Question

Find the center, vertices, foci, and the equations of the asymptotes of the hyperbola:
x^2+9y^2+36y-72=0

Answer 1

Put the 72 on the right side.

Answer 2

Then write
\[9y^2+36y=9(y^2+4y+\]

Answer 3

And complete the square.

Answer 4

so ignore the x^2?

Answer 5

Only for a moment.

Answer 6

Just until we get that y slop taken care of.

Answer 7

okay.

Answer 8

so is it x^2+9(y+2)^2=108?

Answer 9

Wow!! I am impressed. Yes. That's it.
Now divide every term by 108

Answer 10

Oh. Something is wrong. This is not a hyperbola. Is there a typo somewhere?

Answer 11

my teacher said it is a hyperbola so.

Answer 12

Are you sure there is not a sign error? In hyperbolas, either x2 or y^2 is negative.

Answer 13

If they are both positive, it is either an ellipse or a circle.

Answer 14

whoops there is a sign error its supposed to be a -9y^2. sorry, my bad.

Answer 15

So we need to rethink that y part because now it is: -9(y^2-4y

Answer 16

yeah you're right. so it would be like x^2-9(y-2)^2=36?

Answer 17

Yes. That's it. Now divide each term by 36

Answer 18

okay so it'd be \[\frac{ x^2 }{ (6)^2 }- \frac{ (y-2)^2 }{ (2)^2 }=1 \]

Answer 19

Yes. So what is the center?

Answer 20

(0,2)

Answer 21

And what is the value of a?

Answer 22

is it 0?

Answer 23

\[\frac{(x-h)^2}{a^2}-\frac{(y-k)^2}{b^2}=1\]

Answer 24

Your equation matches that one. h=0, k = 2, what is a?

Answer 25

it would equal 6.

Answer 26

Since x^2 is positive, this hyperbola opens to the right and to the left. And the vertices are 6 units to the right and the left of the center.

Answer 27

So what are the vertices?

Answer 28

okay. so it'd be (-6,2) and (6,2)

Answer 29

Yes.

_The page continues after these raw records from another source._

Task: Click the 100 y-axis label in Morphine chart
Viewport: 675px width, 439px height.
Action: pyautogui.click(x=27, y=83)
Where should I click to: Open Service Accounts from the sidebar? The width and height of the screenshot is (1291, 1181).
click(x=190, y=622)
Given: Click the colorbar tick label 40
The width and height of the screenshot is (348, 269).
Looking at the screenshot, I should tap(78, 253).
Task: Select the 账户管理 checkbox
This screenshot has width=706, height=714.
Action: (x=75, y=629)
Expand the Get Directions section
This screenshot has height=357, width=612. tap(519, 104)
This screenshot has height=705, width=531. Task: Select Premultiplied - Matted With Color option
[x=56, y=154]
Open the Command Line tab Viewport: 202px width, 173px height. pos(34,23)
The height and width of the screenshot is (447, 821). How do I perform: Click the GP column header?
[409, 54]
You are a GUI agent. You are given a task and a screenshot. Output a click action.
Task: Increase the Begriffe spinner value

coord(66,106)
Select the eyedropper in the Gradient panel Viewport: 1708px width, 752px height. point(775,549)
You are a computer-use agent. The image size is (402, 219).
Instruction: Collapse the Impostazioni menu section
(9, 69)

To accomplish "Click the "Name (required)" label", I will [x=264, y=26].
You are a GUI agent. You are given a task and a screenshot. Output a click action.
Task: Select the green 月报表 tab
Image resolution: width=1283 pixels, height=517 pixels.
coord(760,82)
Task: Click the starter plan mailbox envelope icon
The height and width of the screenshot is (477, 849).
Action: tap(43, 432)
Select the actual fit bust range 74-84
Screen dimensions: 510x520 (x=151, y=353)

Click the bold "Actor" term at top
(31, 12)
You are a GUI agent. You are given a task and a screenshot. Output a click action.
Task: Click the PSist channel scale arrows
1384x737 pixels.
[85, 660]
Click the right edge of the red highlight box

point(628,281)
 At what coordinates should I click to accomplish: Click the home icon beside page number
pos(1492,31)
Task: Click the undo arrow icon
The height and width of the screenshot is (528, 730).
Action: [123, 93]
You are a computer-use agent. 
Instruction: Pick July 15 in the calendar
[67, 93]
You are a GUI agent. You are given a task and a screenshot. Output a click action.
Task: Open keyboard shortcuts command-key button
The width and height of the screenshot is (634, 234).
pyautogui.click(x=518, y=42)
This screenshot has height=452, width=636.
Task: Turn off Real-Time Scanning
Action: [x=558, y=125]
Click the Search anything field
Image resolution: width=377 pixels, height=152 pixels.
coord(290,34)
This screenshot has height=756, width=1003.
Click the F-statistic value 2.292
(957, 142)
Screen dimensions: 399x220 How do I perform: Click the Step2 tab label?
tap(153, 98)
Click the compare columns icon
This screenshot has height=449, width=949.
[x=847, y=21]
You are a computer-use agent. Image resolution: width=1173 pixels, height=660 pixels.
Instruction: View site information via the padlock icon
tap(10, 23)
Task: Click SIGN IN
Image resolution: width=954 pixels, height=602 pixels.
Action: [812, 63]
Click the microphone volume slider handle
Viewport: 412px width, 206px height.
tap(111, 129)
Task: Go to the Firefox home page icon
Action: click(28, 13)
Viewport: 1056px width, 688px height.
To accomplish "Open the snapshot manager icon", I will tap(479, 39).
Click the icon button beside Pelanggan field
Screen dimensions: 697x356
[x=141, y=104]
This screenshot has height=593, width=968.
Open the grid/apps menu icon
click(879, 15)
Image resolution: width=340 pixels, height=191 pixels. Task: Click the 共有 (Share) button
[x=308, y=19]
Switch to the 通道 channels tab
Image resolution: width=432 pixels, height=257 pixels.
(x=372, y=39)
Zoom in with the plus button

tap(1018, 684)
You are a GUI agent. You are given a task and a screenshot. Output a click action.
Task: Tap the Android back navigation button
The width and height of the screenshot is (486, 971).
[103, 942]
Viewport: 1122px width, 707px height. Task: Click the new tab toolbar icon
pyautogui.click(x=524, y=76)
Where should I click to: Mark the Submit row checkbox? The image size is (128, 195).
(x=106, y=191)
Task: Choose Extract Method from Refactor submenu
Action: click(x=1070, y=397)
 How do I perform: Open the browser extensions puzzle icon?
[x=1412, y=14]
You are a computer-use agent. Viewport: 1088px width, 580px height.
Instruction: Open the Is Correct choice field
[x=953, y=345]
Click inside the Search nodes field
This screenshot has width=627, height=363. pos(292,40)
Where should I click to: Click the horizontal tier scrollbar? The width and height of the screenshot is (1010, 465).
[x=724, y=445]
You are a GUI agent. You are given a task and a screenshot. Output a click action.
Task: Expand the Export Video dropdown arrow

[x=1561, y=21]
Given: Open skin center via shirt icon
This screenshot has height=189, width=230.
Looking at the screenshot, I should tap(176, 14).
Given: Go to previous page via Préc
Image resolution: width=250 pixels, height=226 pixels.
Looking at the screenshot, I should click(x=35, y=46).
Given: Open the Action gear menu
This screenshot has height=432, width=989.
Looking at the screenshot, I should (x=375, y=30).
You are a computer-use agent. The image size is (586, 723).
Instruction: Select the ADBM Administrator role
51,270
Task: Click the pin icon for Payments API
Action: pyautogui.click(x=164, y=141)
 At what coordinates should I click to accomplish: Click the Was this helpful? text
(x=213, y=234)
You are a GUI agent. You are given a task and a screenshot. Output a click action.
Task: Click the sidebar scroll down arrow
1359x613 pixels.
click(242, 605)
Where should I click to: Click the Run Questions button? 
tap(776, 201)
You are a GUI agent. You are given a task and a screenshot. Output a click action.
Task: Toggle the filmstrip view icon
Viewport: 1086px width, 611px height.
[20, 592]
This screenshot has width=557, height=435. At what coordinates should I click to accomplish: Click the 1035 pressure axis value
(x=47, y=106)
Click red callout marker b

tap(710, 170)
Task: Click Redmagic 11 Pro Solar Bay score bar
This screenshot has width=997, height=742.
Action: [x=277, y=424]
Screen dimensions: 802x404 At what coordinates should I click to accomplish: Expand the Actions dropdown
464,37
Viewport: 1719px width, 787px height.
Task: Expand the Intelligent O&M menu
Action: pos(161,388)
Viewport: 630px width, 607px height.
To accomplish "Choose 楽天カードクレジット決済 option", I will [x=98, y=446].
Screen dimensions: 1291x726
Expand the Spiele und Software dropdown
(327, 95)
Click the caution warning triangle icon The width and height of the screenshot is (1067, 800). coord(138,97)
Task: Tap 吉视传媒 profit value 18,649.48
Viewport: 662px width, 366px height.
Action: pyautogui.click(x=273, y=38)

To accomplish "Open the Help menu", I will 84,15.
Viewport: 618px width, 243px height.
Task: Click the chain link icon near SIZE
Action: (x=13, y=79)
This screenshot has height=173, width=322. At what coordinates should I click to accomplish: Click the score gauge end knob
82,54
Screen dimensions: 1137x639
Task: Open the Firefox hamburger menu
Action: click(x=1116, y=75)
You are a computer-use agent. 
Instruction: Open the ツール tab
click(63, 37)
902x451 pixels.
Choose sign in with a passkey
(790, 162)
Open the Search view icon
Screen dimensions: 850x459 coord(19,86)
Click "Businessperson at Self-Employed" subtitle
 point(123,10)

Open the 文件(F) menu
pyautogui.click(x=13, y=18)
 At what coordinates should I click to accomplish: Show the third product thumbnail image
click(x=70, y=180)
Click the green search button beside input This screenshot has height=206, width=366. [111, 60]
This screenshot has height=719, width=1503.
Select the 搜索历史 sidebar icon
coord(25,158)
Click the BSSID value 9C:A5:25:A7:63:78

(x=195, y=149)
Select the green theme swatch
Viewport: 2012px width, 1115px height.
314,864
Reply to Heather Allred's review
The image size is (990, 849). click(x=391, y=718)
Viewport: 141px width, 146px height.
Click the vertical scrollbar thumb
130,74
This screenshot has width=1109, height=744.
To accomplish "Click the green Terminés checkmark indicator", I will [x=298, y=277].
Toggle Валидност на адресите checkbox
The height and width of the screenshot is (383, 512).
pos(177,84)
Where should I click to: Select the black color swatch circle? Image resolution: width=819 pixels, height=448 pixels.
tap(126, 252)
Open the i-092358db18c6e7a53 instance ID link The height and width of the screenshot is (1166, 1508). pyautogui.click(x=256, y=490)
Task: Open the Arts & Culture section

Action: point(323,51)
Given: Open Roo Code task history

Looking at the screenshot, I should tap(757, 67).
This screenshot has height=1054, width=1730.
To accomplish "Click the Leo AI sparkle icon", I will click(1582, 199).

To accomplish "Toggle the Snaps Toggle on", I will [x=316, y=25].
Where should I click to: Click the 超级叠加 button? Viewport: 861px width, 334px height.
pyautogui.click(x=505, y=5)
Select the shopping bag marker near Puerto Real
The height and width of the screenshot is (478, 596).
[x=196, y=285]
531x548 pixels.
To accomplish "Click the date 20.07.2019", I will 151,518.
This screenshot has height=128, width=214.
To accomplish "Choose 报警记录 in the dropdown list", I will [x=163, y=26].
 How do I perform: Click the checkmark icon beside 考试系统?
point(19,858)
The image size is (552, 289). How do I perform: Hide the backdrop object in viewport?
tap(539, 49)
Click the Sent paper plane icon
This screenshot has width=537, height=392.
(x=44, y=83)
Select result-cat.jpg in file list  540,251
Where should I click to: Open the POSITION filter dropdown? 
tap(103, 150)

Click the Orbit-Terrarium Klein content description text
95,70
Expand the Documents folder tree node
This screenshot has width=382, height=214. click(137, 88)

Now we should probably put this information on a graph.

Answer 30

Did your teacher teach you to draw the rectangle based on the a and b values?

Answer 31

nope not really. he just showed us the math to get the information. he sorta skipped over it.

Answer 32

a=6 and b = 2. So if we go a units right and left of the center, and b units up and down from the center we can draw a rectangle based on those points.